“Memories are like rainbows, each color representing a moment, a feeling, a lesson.”

That’s what I remind myself when I look back on my journey with inflammatory bowel disease (IBD). To me, it’s never been just a medical condition; it’s a storm that keeps returning, teaching me to search for colors even when the sky feels endlessly dark.

One morning, I might wake up full of hope, laughing with my family, attending class, almost believing I’m just like everyone else. By afternoon, I can be curled in bed, too weak to stand, too nauseous to eat, too ashamed to explain why my body has betrayed me again.

To the outside world, I look fine. They see my smile, my laughter, my efforts to keep up. What they don’t see are the nights I lie awake from pain, the whispered prayers into my pillow, the fear of never knowing when the next flare will strike.
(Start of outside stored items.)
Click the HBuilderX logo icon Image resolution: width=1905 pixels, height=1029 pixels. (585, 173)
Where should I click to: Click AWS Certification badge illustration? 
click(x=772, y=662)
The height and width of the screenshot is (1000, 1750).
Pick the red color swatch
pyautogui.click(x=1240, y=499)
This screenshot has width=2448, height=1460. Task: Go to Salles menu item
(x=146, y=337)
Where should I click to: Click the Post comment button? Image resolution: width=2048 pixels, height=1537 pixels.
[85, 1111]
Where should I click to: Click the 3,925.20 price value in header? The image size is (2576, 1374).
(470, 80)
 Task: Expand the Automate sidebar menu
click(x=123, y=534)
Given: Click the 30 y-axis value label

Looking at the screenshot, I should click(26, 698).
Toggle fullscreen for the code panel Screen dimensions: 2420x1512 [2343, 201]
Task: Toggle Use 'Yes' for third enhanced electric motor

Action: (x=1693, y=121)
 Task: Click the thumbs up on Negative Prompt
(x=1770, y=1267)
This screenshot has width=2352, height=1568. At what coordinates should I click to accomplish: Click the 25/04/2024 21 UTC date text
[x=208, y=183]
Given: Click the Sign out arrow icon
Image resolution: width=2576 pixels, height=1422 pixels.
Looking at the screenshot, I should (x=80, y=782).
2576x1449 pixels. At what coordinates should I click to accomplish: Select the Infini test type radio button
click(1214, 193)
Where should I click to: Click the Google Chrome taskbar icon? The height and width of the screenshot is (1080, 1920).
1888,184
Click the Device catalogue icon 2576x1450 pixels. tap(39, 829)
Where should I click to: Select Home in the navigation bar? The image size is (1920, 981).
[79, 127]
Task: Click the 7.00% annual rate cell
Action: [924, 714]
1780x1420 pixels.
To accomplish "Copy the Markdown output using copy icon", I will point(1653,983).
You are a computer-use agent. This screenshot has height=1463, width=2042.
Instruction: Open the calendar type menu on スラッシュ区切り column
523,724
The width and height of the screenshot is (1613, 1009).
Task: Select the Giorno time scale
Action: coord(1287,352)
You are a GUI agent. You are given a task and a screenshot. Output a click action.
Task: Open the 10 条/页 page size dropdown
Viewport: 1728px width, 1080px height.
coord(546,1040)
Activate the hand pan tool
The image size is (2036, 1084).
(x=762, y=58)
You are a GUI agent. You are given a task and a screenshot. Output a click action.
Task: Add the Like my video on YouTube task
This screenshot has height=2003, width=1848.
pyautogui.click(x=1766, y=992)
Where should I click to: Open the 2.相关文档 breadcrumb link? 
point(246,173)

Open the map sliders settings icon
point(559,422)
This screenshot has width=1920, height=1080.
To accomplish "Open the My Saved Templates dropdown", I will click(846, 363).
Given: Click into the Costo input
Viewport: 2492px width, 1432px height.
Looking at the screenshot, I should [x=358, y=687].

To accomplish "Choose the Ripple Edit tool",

That’s the reality of an invisible illness: always explaining, often hiding, yet always enduring.

Each day with IBD is a collision of pain and beauty. There are moments that break me, when people comment on my thin frame, when I cancel plans and feel like I’ve disappointed friends again, when I stare at hospital ceilings wondering if I’ll ever be free. But there are also moments that shine: a nurse who squeezes my hand as she gives me an IV, the joy of eating without pain after weeks of nausea, the quiet strength that rises in me after getting to go home after yet another hospitalization. 

I call these “color memories.” They aren’t always bright, but they are vivid. Some are red with anger, some blue with sadness, some golden with grace. Together, they paint the palette of my life.

IBD has reshaped me in ways deeper than scars on my body. It has softened my spirit, teaching me compassion for others in pain. It has sharpened my gratitude: for food, for laughter, for days without suffering. And it has made me braver than I ever imagined.

Still, there are days when the weight of it all feels unbearable. I wonder how many more flares my body can handle, how many more explanations I’ll have to give, how many more hospital rooms I’ll have to memorize. Yet even in those moments, I hold on to the smallest glimmers: a warm cup of tea that soothes my stomach, a message from a friend who hasn’t forgotten me, the light of faith that whispers I am not walking this road alone.

IBD does not control my story, even if it shapes it. I may carry scars, fatigue, and fear, but I also carry resilience. I carry hope. I carry a rainbow of memories that remind me that even after the darkest storm, color always returns.